Dillan Schorfheide, Assistant Sports Editor

An injury bug derailed the Eastern men’s basketball team’s season last year, affecting, for the most part, the Panthers’ guard play.

With starting and key players on the bench, Eastern’s offense was not able to perform to the level the team wanted to.

Head coach Jay Spoonhour said that at the beginning of last season his team relied on a ball-screen offense at OVC Basketball Media Day Tuesday.

“We had guys who could come off ball-screens,” Spoonhour said. “Then we had fewer (of those guys) after a couple games, then fewer to the point where we had to completely change everything we did.”

Spoonhour mentioned that the team went to a motion offense, trying to hang on to the ball and making the opponents’ big guys go out to the perimeter to guard.

At the end of the season, Eastern finished at the bottom of the conference for points scored per game, and had a scoring margin of -4.2 compared to conference opponents.

Regarding the team’s position at the bottom of the conference in scoring, he said the way to change that is through recruiting. 

“But I will say this, our scoring hasn’t always been great,” Spoonhour said. “Getting guys to share the ball is always a big deal, especially when you have new guys.”

Spoonhour added that new guys sometimes want to prove they can play, and sometimes in proving they can play, they take shots they shouldn’t take or try to make plays that aren’t there, and then they end up looking bad.

He said the players need to get over that, and they eventually will. 

Eastern lost some key and starting players, in guys like Ray Crossland, Jajuan Starks and Montell Goodwin.
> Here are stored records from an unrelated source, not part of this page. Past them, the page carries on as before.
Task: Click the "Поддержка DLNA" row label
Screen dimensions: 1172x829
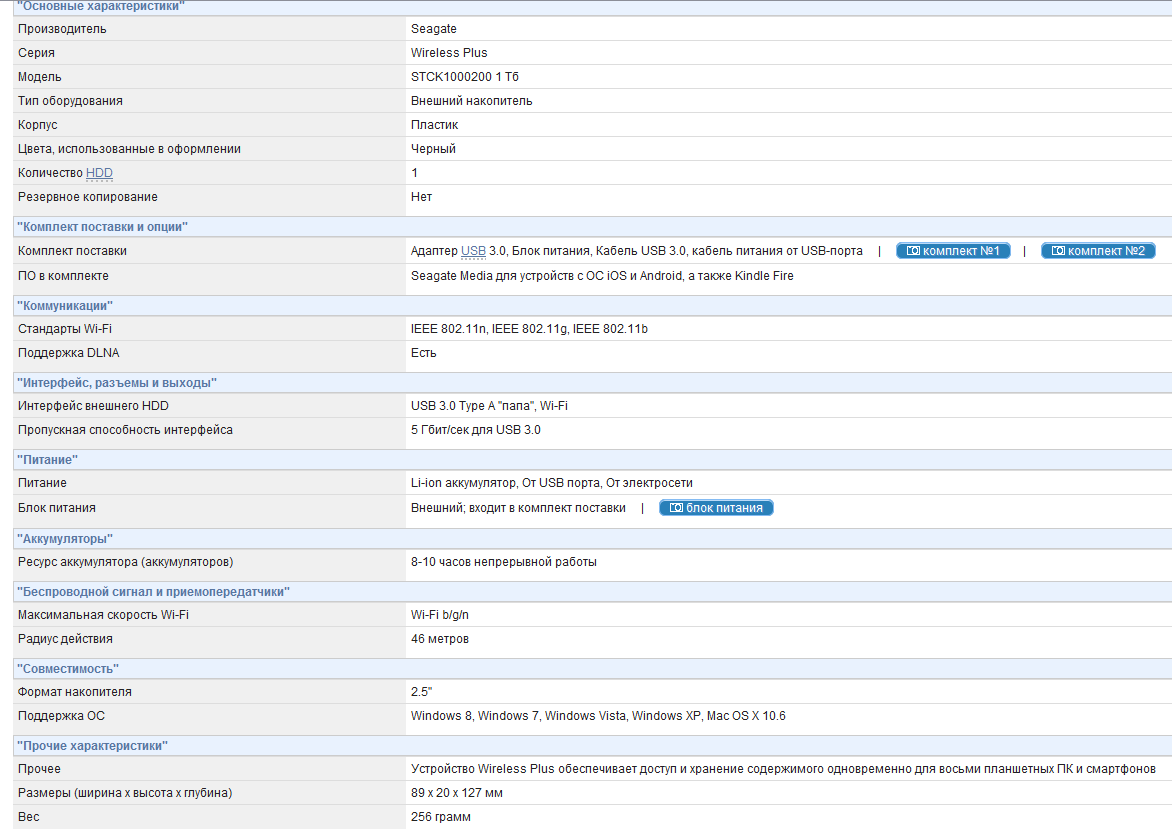Action: [x=68, y=353]
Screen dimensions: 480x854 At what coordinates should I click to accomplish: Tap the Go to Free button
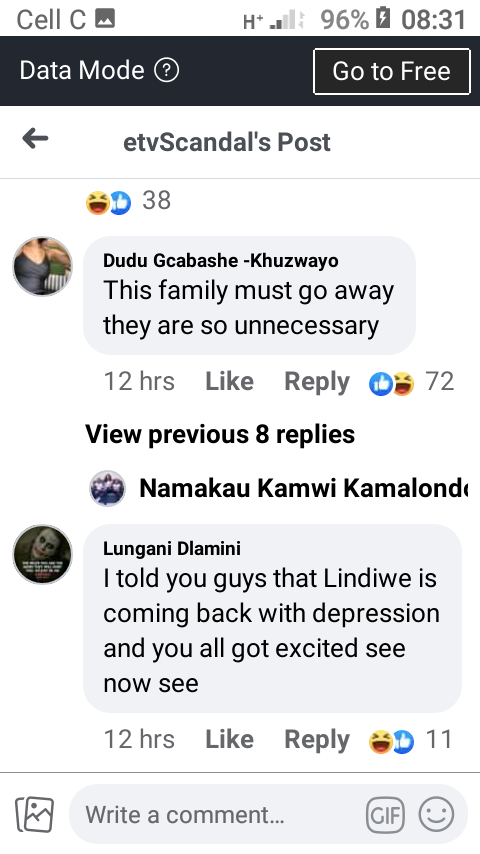pyautogui.click(x=392, y=71)
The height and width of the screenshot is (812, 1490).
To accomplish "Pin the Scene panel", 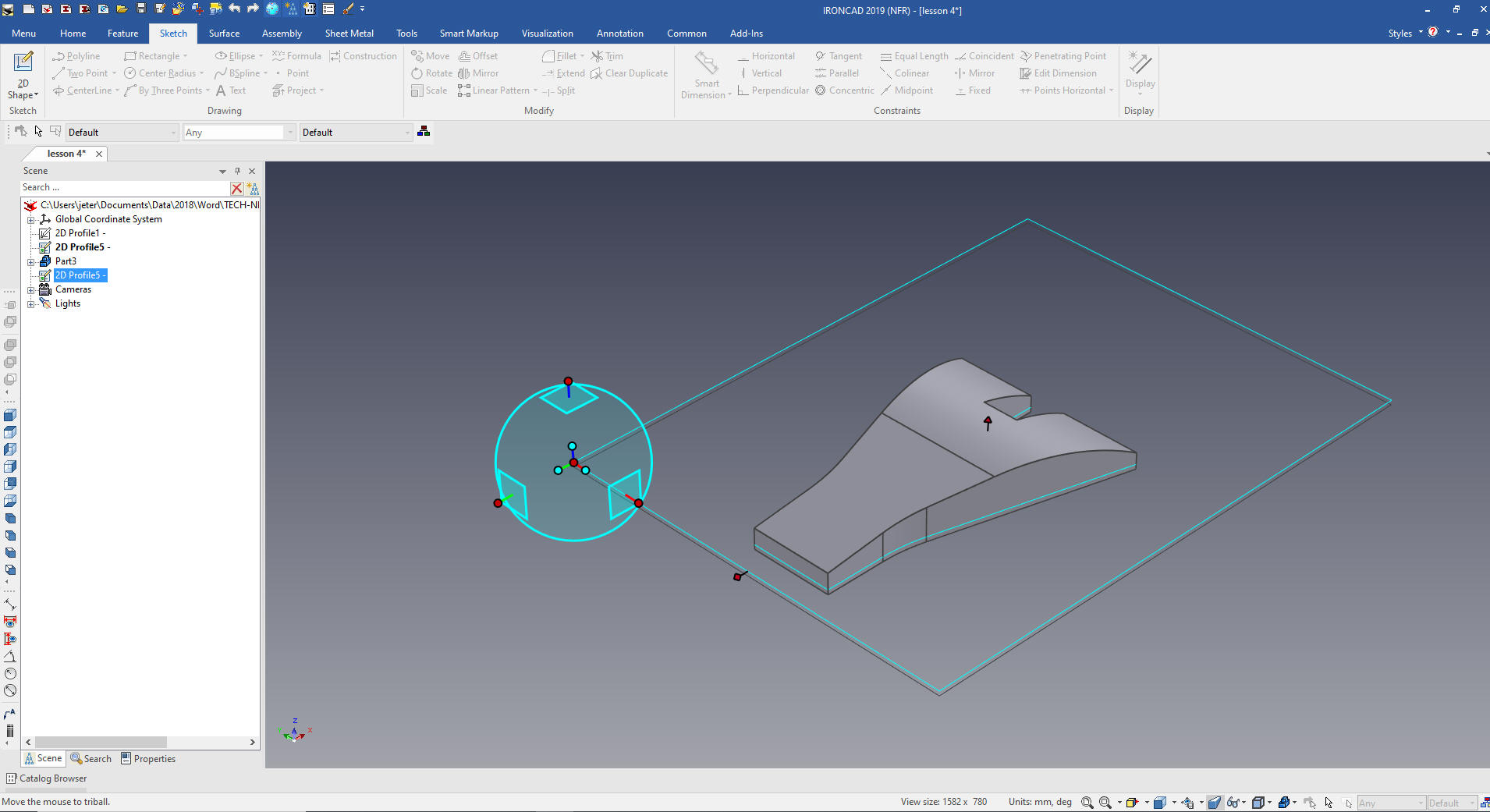I will (x=238, y=171).
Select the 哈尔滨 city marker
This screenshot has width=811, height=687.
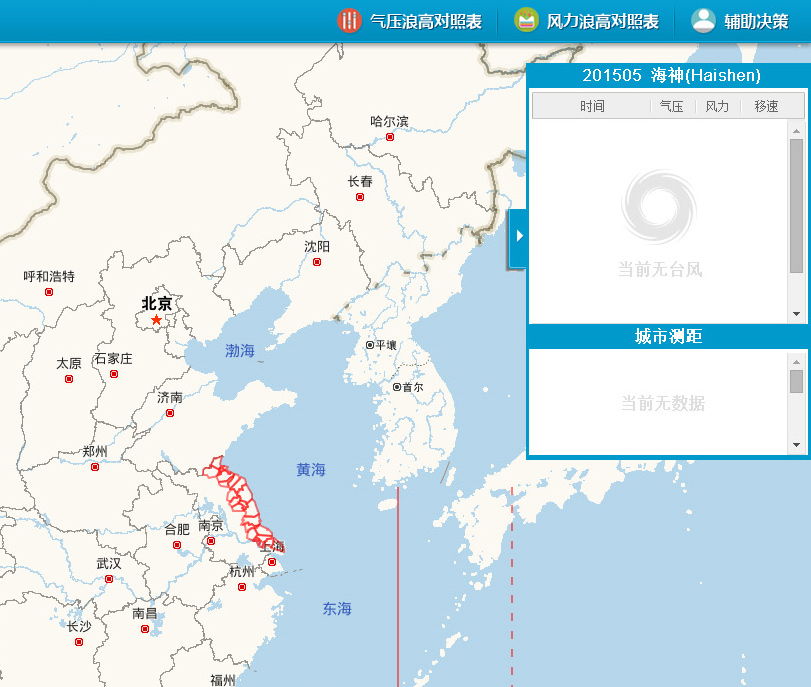pyautogui.click(x=390, y=137)
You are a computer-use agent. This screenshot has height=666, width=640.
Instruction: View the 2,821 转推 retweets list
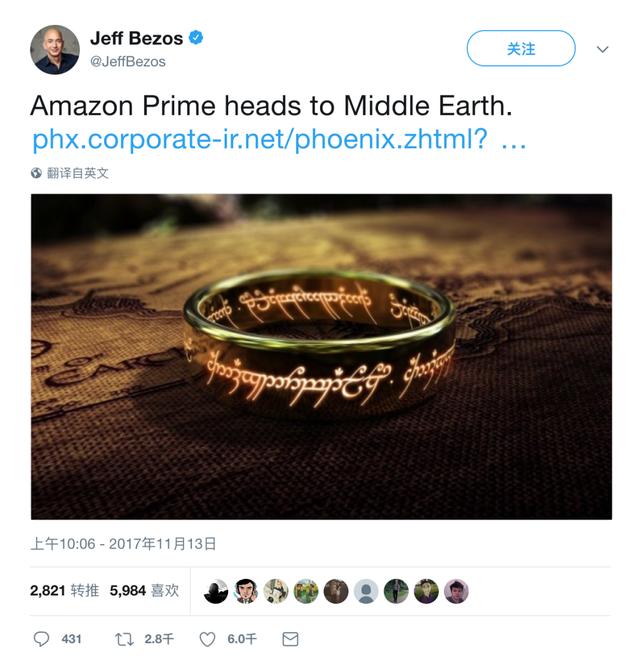64,591
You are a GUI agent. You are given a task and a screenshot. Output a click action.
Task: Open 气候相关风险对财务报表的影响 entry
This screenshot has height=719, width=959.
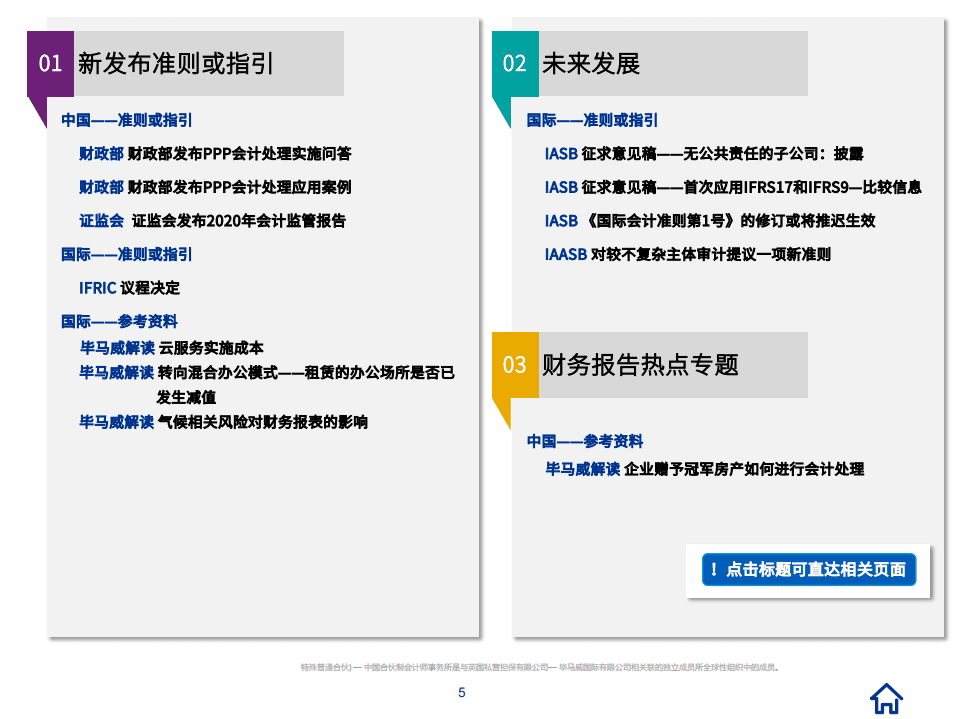(x=226, y=422)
Goodwin was Eastern’s leading scorer last year, and Crossland and Starks were two of the Panthers’ featured wing forwards.

But Spoonhour said he feels like the team has more depth at the forward position than they have had previously, and regarding this year’s roster, Spoonhour said this year’s group scores pretty well.

“It’s not like you have to plug guys in to one position; we’re not in the deal where I’m thinking I have to have a small forward or whatever,” he said.

Spoonhour explained that the players on the team do not have a given position or boundaries; the forwards and guards can play multiple positions. 

As he talked about the depth the team has this season and the talent his players have, Spoonhour showed enthusiasm for what the team can offer this season.

Eastern’s roster has eight players listed as guards. Spoonhour admitted that the team might have gone overboard with guards after the injury situation last year, but he added that there can never be too many guards.

At the forward positions, there are five players listed. The only returning player at the forward position is Lucas Jones, and the only player listed as a center is Aboubacar Diallo.

With the guard position, Eastern has returning players like Terrell Lewis, who was injured last season but is a 1,000-point scorer for Eastern, and Mack Smith, who was thrust into a starting role as a freshman, as leaders for this year.

Smith had to step up because of the injury bug that plagued the guard position, and he ended the season as the second-leading scorer for Eastern with 12.4 points per game.

Spoonhour said players like Rade Kukobat, JaQualis Matlock, Braxton Shaw and Cam Burrell, who are all new players to the team, are athletic and have good ability. He said these players, along with others like Jones, are really similar and can be mixed and matched.

Regarding whether the team will return to the ball-screen offense like the beginning of last season, Spoonhour said he is not sure.

He said players like Shareef Smith, Josiah Wallace and Lewis are good at the pick-and-roll offense.

“But I don’t know if that’s necessarily everything we’ll do,” Spoonhour said. “I think we’re able to do some other stuff. We’ve got bigger guys who can spread out on the floor, so maybe we can do some stuff with them. I don’t think it will be strictly ball screens.”